- REQUESTS
a – In the loan note passage, set down word for word the part that begins at the words "If not sooner" and stops after the words "April 1, 2008.".
b – Answer these from the loan note passage:
(i) How much is each monthly principal installment?
(ii) What is the latest date by which all outstanding principal and accrued interest must be paid?
(iii) What late charge applies when an installment goes unpaid for more than ten days after its due date?
c – Write what comes next in the loan note passage, picking up after its final sentence.

____ SELECTED PASSAGE

If not sooner demanded, principal on this Note shall
be due and payable in equal consecutive monthly installments of
Sixteen Thousand Six Hundred Sixty-Seven Dollars ($16,667.00),
which installments shall commence on November 1, 2007 and shall
continue on the first (1st) day of each calendar month thereafter
until March 1, 2008. Accrued interest shall be due and payable on
the first (1st) day of each month. In any event all outstanding
principal and accrued interest hereunder shall be due and payable
in full upon demand but in no event later than April 1, 2008.
Borrower further agrees to make all payments due hereunder via
Automatic Clearing House (“ACH”) transfer, to Lender
account.
In all cases interest on this Note shall be
calculated on the basis of a 360 day year but charged for actual
days principal is unpaid.
The outstanding principal balance of this Note may
be prepaid at any time at the option of the Borrower, in whole or,
in part, without premium or penalty. All payments and prepayments
shall, at the option of the Lender, be applied first to any costs
of collection, second to any late charges, third to accrued
interest on this Note, and lastly to principal (and, in the case of
any prepayments, to installments of principal in the inverse order
of their maturity).
If any installment of principal or interest on this
Note, including the payment required on the Maturity Date, is not
paid within ten (10) days of the due date thereof, the Borrower
shall pay to the Lender a late charge equal to five percent (5%) of
the amount of such installment.

________
____ DATA LISTING

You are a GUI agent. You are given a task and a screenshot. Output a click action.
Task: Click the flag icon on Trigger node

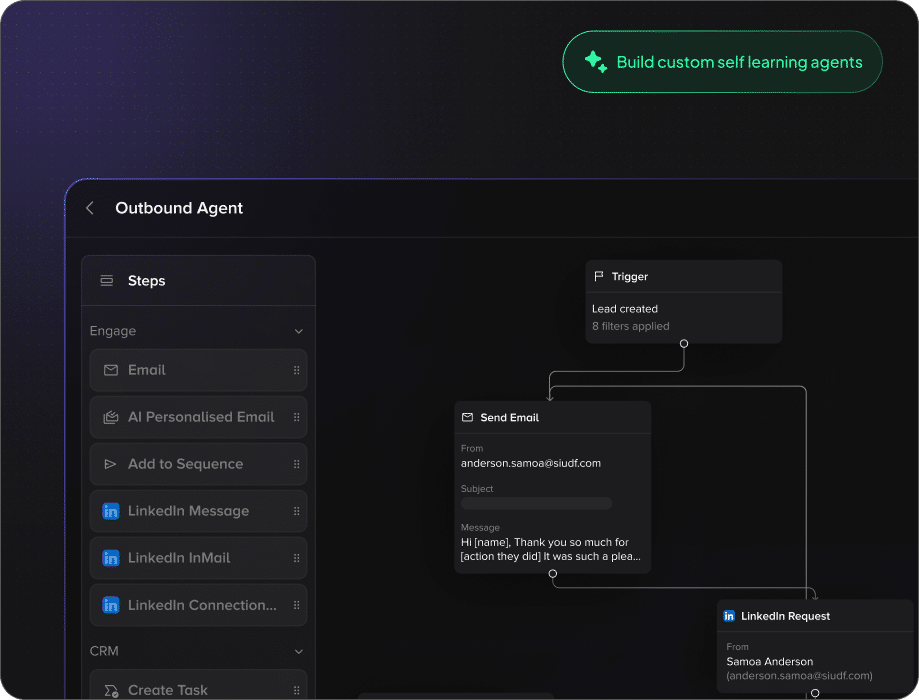(x=599, y=277)
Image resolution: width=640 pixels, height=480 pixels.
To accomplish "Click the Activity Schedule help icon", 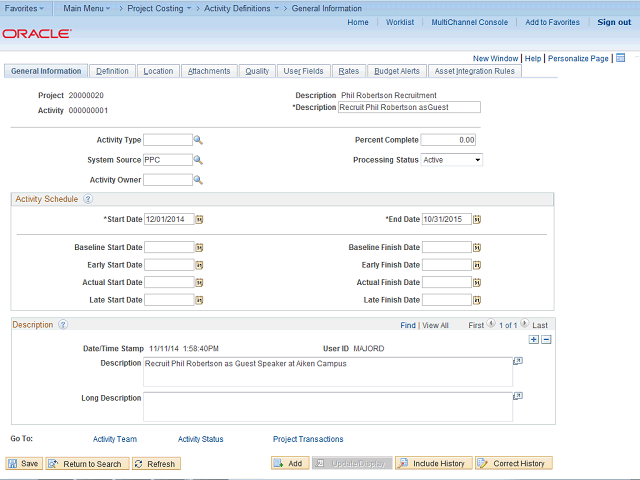I will [x=88, y=199].
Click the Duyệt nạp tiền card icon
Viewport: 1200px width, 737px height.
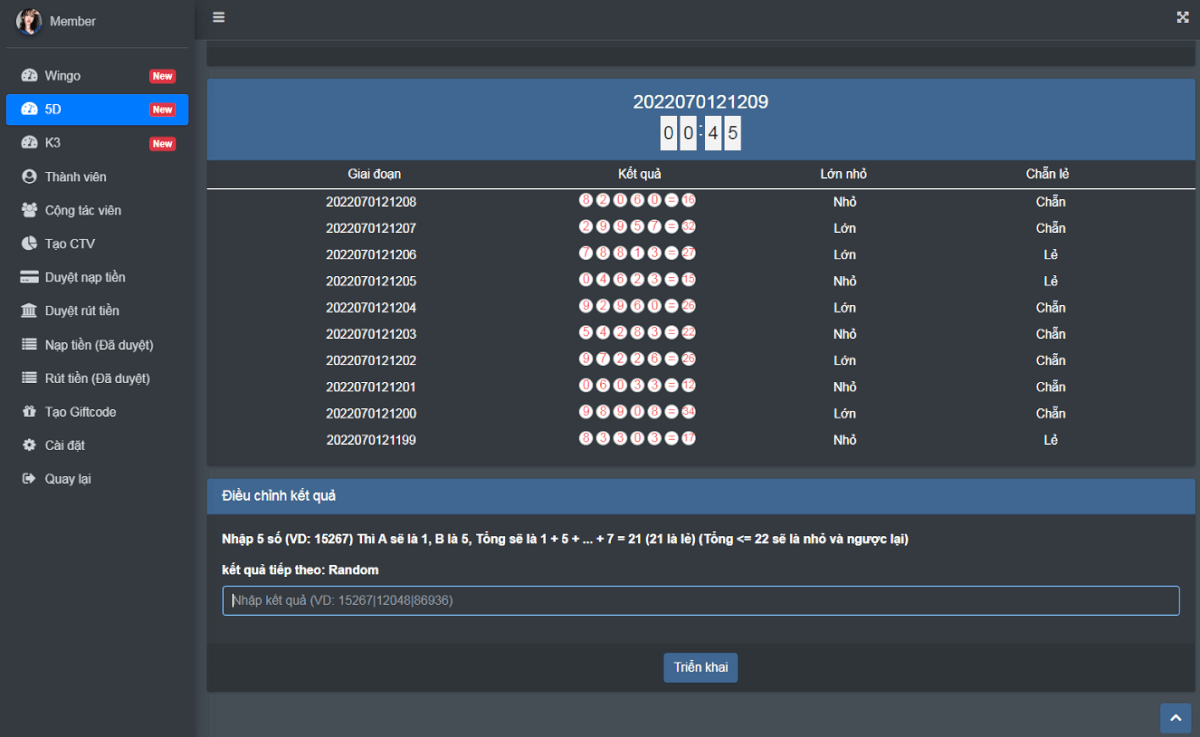click(x=29, y=278)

________

- WRITTEN RESPONSES
a –
If not sooner demanded, principal on this Note shall
be due and payable in equal consecutive monthly installments of
Sixteen Thousand Six Hundred Sixty-Seven Dollars ($16,667.00),
which installments shall commence on November 1, 2007 and shall
continue on the first (1st) day of each calendar month thereafter
until March 1, 2008. Accrued interest shall be due and payable on
the first (1st) day of each month. In any event all outstanding
principal and accrued interest hereunder shall be due and payable
in full upon demand but in no event later than April 1, 2008.

b –
(i) Sixteen Thousand Six Hundred Sixty-Seven Dollars ($16,667.00).
(ii) April 1, 2008.
(iii) Five percent (5%) of the amount of that installment.

c –
Notwithstanding anything to the contrary contained
herein, if the rate of interest, late payment fee, prepayment
penalties or any other charges or fees due hereunder are determined
by a court of competent jurisdiction to be usurious, then said
interest rate, fees and/or charges shall be reduced to the maximum
amount permissible under applicable Minnesota law.
The payment of this Note has been guaranteed by
Jeffrey P. Zernov (the “Guarantor”) pursuant to that
certain Guaranty of even date herewith executed by the Guarantor in
favor of the Lender (the “Guaranty”) and the Lender is
entitled to all of the benefits provided for in the
Guaranty.
The payment of this Note is secured under the terms
of a Security Agreement (the “Security Agreement”) and
the Revolving Mortgage, Assignment of Rents, Security Agreement and
Fixture Financing Statement (the “Mortgage”), both of
even date herewith.
The Borrower agrees and covenants to deliver to the
Lender:
(1)
Within ninety (90) days after the end of each fiscal
year, a statement of the Borrower’s financial condition as at
the end of such fiscal year and a statement of earnings and
retained earnings of the Borrower for such fiscal year, with
comparative figures for the preceding fiscal year, prepared, if the
Lender so requests, on a consolidating and consolidated basis to
include any affiliate, certified without qualification by
independent certified public accountants acceptable to
Lender.
(2) Within
twenty (20) days after the end of each fiscal month, a statement of
Borrower’s financial condition and an operating statement and
statement of earnings and retained earnings of Borrower for such
month, in each case with comparative figures for the same month in
the preceding fiscal year, prepared on the same basis as the most
recent annual statement provided pursuant to clause (1) above,
certified by an officer of Borrower.
(3) Upon
filing thereof, any filing made by the Borrower with the Securities
and Exchange Commission or any stock exchange or any other
applicable regulatory authority.
(4) Upon
mailing thereof, any notices or materials sent to the
Borrower’s stockholders.
(5) From
time to time, any other material, reports, records or information
required by the Lender.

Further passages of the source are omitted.